Task details ▸
Repeat the following entries verbatim, apart from the pictures.

Supplied records ▸

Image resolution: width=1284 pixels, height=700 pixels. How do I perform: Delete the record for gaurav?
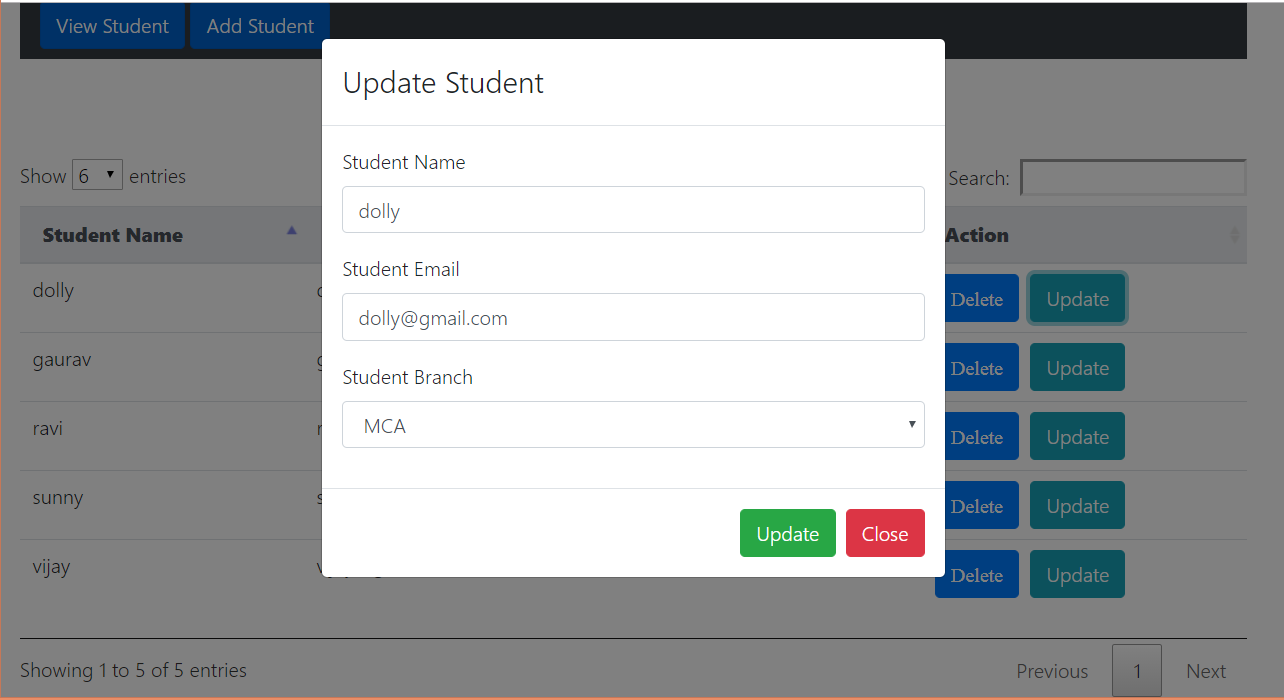[977, 367]
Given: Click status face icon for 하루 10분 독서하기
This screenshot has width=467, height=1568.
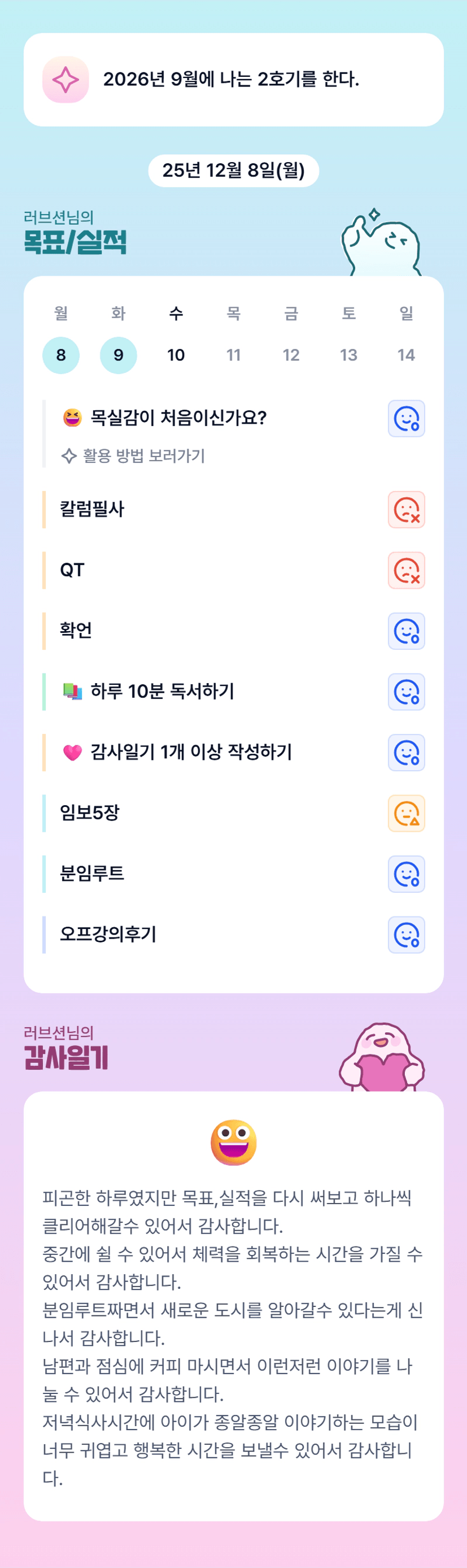Looking at the screenshot, I should click(x=406, y=692).
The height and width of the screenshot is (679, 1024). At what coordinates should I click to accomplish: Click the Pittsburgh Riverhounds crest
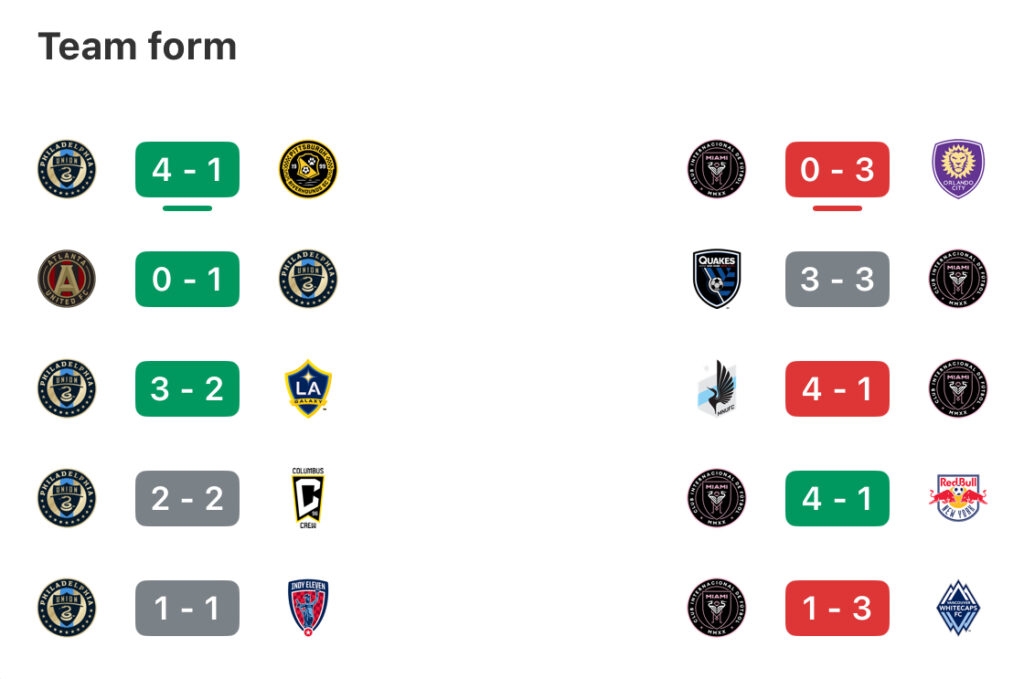point(308,169)
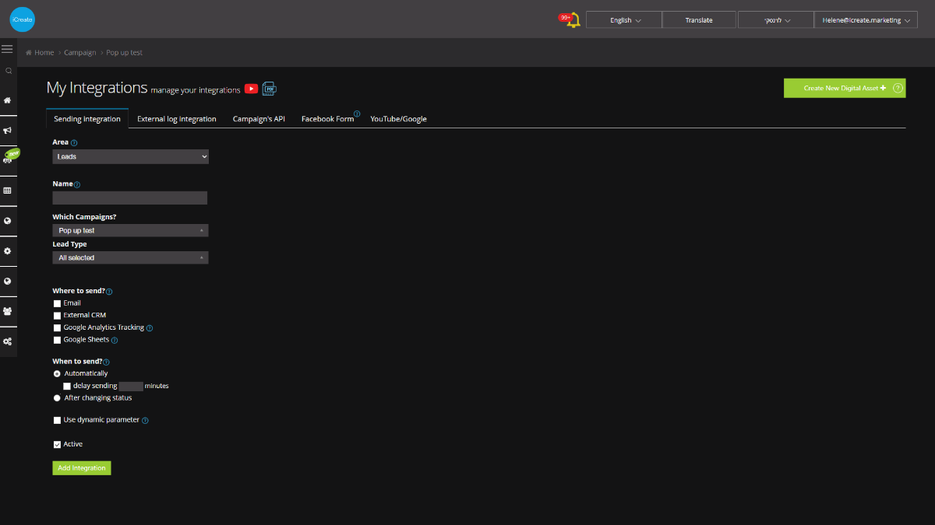Click the Add Integration button
This screenshot has height=525, width=935.
point(82,468)
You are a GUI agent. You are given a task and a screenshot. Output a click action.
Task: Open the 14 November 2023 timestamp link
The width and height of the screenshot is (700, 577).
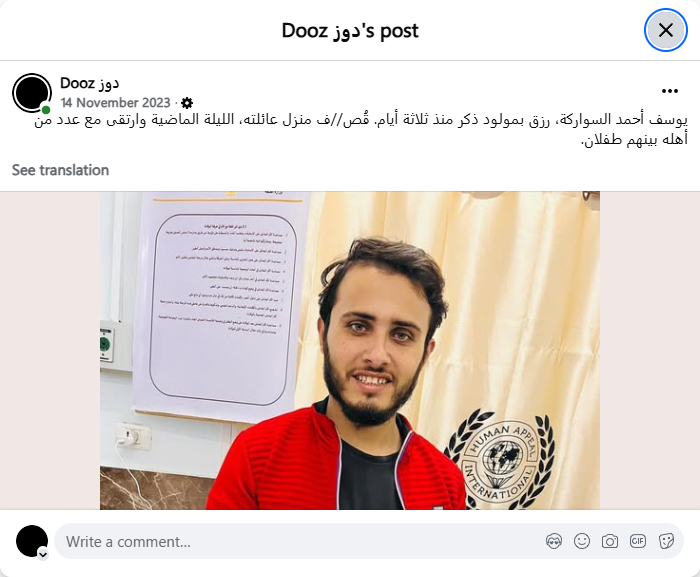(x=115, y=103)
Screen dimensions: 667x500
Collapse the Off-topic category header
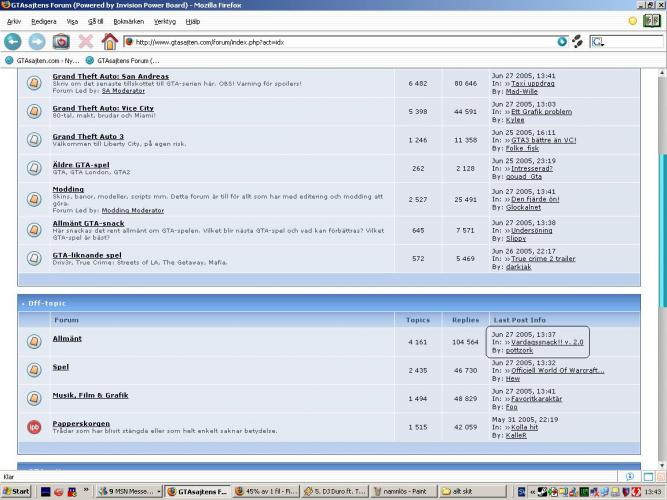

Task response ▸
Image resolution: width=1284 pixels, height=700 pixels. How do I perform: Delete the record for gaurav?
[977, 367]
Given: Click status face icon for 하루 10분 독서하기
This screenshot has width=467, height=1568.
Looking at the screenshot, I should click(x=406, y=692).
The height and width of the screenshot is (679, 1024). At what coordinates should I click to accomplish: Click the Pittsburgh Riverhounds crest
point(308,169)
Click the Add Integration button
This screenshot has height=525, width=935.
point(82,468)
You are a GUI agent. You are given a task and a screenshot. Output a click action.
Task: Open the 14 November 2023 timestamp link
The width and height of the screenshot is (700, 577).
(x=115, y=103)
Screen dimensions: 667x500
Collapse the Off-topic category header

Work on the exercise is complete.